In mezzo, sfilavano i tanti protagonisti del sommerso dell’immediato dopoguerra e dintorni: i riciclatori di cicche che sui tavoli dell’osteria recuperavano il tabacco residuo; i venditori di lacci da scarpe – aghi – elastici – bottoni automatici che deponevano per un po’ il fardello della cassetta portata a tracolla; i vecchi dell’ospizio, almeno quelli che riuscivano ancora a camminare.

Erano le osterie della gente senza niente, dei tanti derelitti che hanno amato l’esistenza senza poterla possedere. E anche di un autentico campionario di macchiette, personaggi che si erano guadagnati sul campo uno spazio di notorietà popolare, ricevendo in cambio un soprannome che portavano orgogliosamente come se fosse stato un diploma da incorniciare.

Mitico, nelle piazze, era un tale conosciuto come “Calegaréto”, punto e basta. Come dice la parola stessa, per anni aveva campato aggiustando scarpe, poi aveva deciso di aver lavorato abbastanza, e campava raccogliendo libere offerte: che andava immediatamente a reinvestire nelle osterie delle piazze.

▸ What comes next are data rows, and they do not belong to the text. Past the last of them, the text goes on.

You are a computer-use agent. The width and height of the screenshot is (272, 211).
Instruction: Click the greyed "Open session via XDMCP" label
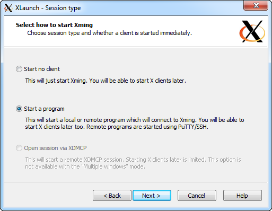(x=55, y=148)
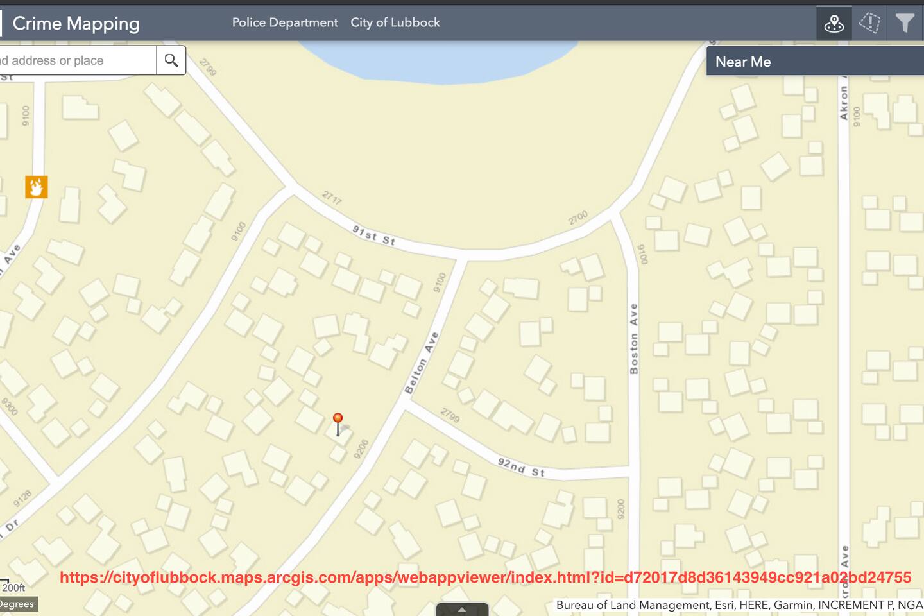
Task: Expand the attribute table arrow at bottom
Action: click(462, 609)
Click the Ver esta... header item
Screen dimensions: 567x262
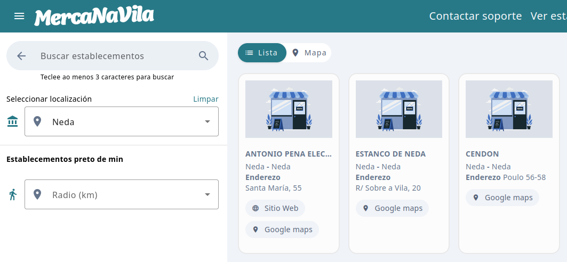(x=548, y=16)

Nel suo intimo custodiva sedimenti di una qual certa cultura: perché, quando aveva fatto il pieno di ombre di Corbinello, tipico vino dei poveri, cominciava a declamare Dante, limitatamente alla vicenda del conte Ugolino. Che nella sua versione rimpiazzava peraltro con la Vispa Teresa.

Altro personaggio tipico era un austero signore che di nome faceva Sergio, e il cui cognome era stato sostituito dalla voce pubblica con l’attributo “postale”. Diligentemente, tutti i santi giorni, Sergio Postale faceva il giro delle piazze, raccattava tutte le carte di ogni tipo che gli incivili buttavano a terra, e andava a infilarle nelle buche delle lettere, per la gioia dei postini quando andavano a svuotarle.

C’erano pure personaggi di un qual certo livello, almeno per passati trascorsi scolastici, ma che poi avevano deciso di non volersi condannare al grigio tran-tran di un’esistenza da travet relegata dietro una sordida scrivania; e così ci tenevano a socializzare, con una loro personale “movida” di locale in locale.

Era il caso dell’autoproclamato filosofo Noventa, che una volta fatto il pieno arringava i presenti con accese concioni politico-sociali; o di tale professor Scappato, il quale allietava le bettole declamando strofe del Tasso e dell’Ariosto, peccato che fossero sempre le stesse.

C’erano pure gli incazzati a prescindere: come “Boie”, così soprannominato perché quando incrociava persone a suo avviso benestanti le apostrofava dando loro dei “boie”; o l’Antonia, che girava regolarmente con una bici piena di sporte dal contenuto misterioso, e piazzandosi davanti al municipio, in cambio di un quartino di rosso era disposta a insultare ferocemente sindaci e assessori: consentendo così uno sfogo anonimo a buon mercato a qualche portatore di dissenso politico o a qualche presunta vittima di sgarbi amministrativi.

E infine, un assortimento di varia umanità, sempre contrassegnata col soprannome correlato alla specializzazione: Beffagna, gran giocatore di biliardo; Calcoli, imbattibile giocatore di carte; Pipetola, abile venditore di pipe di seconda, terza e via elencando mano.

Per tutti loro, prima di sparire vittima del virus della modernità, l’osteria è riuscita a mantenersi fedele fino all’ultimo alla sua radice etimologica di “hospitium”: rifugio per tutte le solitudini, asilo per tutte le solidarietà, riparo per tutti i sogni. Adesso non ha solo cambiato nome, ma anche e soprattutto pelle: incluso il suo prodotto più tipico che accompagnava le buone vecchie ombre, lo “spunciòn”. Oggi lo chiamano “finger food”. Che tristezza.